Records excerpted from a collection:

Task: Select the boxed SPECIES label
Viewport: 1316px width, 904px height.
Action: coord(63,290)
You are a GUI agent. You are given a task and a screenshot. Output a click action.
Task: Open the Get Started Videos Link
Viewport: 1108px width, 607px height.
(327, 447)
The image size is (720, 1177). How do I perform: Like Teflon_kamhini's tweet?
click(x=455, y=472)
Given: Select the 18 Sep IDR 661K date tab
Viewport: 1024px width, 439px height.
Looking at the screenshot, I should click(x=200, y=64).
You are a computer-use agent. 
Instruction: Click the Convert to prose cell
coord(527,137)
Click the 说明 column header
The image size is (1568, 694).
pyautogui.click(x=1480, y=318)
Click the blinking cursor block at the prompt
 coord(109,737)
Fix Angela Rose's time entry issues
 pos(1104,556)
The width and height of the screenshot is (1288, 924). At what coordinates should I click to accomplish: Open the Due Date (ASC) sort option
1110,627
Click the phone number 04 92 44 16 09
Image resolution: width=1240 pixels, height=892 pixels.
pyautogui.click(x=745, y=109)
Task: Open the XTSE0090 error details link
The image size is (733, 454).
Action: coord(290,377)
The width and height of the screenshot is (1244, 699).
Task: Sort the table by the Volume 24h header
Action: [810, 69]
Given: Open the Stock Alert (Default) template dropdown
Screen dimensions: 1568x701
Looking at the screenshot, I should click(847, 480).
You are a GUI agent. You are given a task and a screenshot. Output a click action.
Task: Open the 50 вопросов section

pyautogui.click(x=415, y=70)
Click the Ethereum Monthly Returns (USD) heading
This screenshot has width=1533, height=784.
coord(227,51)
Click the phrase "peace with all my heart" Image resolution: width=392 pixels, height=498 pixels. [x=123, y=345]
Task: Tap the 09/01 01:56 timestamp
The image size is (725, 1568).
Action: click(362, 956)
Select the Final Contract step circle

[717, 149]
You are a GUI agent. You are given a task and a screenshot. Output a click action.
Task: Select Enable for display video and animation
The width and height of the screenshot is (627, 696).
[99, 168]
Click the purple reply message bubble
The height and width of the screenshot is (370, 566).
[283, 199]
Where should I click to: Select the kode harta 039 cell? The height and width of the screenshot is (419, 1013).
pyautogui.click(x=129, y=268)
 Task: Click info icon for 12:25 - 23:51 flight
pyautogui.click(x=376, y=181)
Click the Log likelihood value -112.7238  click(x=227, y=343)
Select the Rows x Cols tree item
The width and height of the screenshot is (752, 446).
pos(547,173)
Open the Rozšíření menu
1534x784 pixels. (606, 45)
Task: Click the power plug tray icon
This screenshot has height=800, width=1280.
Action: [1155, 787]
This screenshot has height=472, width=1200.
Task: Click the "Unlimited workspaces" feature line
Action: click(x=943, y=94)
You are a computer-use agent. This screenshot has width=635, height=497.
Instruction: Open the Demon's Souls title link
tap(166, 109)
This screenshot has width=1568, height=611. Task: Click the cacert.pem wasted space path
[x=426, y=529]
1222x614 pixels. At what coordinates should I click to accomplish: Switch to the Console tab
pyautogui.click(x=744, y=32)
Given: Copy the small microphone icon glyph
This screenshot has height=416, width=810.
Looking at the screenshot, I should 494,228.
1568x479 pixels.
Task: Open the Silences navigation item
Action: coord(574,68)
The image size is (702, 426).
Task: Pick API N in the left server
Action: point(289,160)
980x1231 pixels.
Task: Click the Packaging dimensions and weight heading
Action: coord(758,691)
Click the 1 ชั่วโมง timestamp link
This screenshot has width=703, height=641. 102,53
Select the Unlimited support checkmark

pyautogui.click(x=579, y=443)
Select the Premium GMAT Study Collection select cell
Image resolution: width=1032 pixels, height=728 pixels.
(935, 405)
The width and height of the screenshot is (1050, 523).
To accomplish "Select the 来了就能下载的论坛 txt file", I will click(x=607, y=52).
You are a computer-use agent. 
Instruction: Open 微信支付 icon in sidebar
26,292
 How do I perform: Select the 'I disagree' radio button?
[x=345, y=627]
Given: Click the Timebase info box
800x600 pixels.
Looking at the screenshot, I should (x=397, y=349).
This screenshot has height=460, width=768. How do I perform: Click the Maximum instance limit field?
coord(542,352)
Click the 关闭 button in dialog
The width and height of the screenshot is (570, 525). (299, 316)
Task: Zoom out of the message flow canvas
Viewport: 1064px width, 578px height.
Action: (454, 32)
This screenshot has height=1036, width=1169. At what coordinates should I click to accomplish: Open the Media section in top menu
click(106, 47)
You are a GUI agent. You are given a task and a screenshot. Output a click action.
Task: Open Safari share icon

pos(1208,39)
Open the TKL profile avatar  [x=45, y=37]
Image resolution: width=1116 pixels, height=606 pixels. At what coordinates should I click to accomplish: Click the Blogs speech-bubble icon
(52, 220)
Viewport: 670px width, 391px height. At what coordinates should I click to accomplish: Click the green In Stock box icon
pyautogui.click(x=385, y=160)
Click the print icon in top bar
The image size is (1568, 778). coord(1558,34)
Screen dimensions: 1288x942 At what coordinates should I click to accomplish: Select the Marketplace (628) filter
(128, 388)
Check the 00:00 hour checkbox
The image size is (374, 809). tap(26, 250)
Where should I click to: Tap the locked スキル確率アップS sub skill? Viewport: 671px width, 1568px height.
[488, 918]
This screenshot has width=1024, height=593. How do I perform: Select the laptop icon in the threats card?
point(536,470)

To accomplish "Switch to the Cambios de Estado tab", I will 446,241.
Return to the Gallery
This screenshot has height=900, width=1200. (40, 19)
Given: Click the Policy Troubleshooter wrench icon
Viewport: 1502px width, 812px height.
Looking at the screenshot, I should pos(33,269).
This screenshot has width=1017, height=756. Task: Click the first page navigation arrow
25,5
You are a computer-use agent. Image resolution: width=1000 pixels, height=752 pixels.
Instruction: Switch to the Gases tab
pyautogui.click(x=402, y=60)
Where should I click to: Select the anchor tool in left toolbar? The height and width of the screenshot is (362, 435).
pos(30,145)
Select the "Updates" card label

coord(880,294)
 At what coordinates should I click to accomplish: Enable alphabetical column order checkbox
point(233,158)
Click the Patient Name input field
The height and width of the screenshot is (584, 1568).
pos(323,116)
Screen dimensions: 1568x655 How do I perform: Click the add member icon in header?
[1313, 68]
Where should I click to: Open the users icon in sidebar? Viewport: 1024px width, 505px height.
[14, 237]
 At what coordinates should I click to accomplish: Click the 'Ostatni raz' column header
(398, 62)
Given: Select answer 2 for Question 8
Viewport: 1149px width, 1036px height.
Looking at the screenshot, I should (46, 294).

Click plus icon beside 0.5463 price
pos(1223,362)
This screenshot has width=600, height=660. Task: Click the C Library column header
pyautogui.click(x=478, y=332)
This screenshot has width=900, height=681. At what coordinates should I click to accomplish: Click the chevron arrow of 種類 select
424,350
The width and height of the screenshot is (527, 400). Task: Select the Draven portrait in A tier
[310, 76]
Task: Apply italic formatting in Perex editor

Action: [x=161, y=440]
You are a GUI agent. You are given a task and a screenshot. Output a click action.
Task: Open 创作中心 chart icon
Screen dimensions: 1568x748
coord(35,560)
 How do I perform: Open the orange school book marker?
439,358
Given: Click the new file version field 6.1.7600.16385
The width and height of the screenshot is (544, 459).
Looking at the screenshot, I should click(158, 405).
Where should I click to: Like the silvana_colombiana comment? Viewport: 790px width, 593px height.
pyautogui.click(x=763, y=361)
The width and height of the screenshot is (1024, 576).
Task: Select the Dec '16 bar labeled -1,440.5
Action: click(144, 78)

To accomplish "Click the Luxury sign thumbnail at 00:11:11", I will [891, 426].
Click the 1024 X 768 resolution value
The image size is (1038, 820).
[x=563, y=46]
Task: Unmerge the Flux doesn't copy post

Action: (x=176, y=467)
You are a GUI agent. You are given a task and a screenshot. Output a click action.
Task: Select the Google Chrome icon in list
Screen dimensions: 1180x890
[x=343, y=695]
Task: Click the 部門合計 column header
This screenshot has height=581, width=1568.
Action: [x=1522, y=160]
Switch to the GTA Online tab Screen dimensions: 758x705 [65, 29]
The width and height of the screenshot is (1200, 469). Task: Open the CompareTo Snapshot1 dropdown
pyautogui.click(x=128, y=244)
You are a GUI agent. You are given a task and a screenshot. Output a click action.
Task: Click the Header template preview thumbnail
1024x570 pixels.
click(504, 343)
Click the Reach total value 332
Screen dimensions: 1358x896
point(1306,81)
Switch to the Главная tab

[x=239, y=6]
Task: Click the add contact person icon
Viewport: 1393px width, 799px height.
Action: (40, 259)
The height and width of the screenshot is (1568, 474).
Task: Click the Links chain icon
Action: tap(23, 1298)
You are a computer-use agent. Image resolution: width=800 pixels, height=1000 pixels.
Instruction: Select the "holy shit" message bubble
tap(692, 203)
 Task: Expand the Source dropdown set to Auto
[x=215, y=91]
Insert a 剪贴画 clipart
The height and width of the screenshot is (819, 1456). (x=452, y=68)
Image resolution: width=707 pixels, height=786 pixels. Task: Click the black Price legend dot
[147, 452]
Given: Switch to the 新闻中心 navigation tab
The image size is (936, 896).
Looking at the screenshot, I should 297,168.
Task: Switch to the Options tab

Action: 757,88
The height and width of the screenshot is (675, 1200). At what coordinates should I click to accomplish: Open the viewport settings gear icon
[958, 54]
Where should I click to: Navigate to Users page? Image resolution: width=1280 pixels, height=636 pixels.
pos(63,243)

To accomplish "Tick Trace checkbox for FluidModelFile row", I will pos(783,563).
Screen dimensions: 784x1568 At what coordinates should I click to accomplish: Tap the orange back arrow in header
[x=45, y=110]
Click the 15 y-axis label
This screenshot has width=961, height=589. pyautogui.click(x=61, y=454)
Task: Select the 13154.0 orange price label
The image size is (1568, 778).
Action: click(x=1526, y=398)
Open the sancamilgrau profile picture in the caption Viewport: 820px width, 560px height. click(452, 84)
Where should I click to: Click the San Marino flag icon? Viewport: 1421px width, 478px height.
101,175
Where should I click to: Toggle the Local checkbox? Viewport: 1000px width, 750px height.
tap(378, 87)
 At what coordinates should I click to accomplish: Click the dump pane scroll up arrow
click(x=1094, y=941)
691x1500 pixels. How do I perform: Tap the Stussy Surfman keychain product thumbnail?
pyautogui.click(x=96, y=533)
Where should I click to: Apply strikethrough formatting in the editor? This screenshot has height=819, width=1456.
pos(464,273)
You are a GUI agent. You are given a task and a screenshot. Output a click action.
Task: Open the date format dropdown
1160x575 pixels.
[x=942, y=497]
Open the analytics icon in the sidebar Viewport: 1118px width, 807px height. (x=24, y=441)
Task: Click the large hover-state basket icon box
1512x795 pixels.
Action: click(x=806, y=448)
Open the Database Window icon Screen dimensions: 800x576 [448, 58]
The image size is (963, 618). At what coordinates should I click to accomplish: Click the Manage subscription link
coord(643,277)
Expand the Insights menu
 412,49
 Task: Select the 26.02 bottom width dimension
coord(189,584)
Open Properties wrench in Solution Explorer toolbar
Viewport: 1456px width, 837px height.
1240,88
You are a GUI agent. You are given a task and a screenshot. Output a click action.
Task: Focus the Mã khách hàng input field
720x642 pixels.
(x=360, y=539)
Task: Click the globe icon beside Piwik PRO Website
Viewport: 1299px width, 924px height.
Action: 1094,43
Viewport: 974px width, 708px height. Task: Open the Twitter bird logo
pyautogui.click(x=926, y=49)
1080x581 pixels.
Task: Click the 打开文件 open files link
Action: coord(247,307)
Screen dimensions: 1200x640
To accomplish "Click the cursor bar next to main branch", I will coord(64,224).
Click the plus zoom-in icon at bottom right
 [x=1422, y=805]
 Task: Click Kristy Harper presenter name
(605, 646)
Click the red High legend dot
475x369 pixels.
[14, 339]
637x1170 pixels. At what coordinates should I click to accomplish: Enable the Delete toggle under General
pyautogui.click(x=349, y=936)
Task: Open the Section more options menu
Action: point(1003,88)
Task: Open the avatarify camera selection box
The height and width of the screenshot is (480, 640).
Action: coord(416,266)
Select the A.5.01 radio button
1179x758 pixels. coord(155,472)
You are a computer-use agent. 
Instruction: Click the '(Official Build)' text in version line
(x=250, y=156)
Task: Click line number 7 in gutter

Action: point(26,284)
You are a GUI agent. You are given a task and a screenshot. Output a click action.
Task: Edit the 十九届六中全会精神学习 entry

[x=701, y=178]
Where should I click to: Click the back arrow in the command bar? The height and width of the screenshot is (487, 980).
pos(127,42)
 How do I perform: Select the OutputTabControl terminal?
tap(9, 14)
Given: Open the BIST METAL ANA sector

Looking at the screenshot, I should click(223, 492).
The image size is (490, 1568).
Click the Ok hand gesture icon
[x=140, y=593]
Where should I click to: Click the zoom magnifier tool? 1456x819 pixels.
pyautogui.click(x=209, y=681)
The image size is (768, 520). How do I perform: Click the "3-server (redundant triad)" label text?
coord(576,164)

* _Problem requirements_
How many lines of the material above contain the word "Enable"? Case counts, and the reply should be only the number.

* _Solved exercise_
3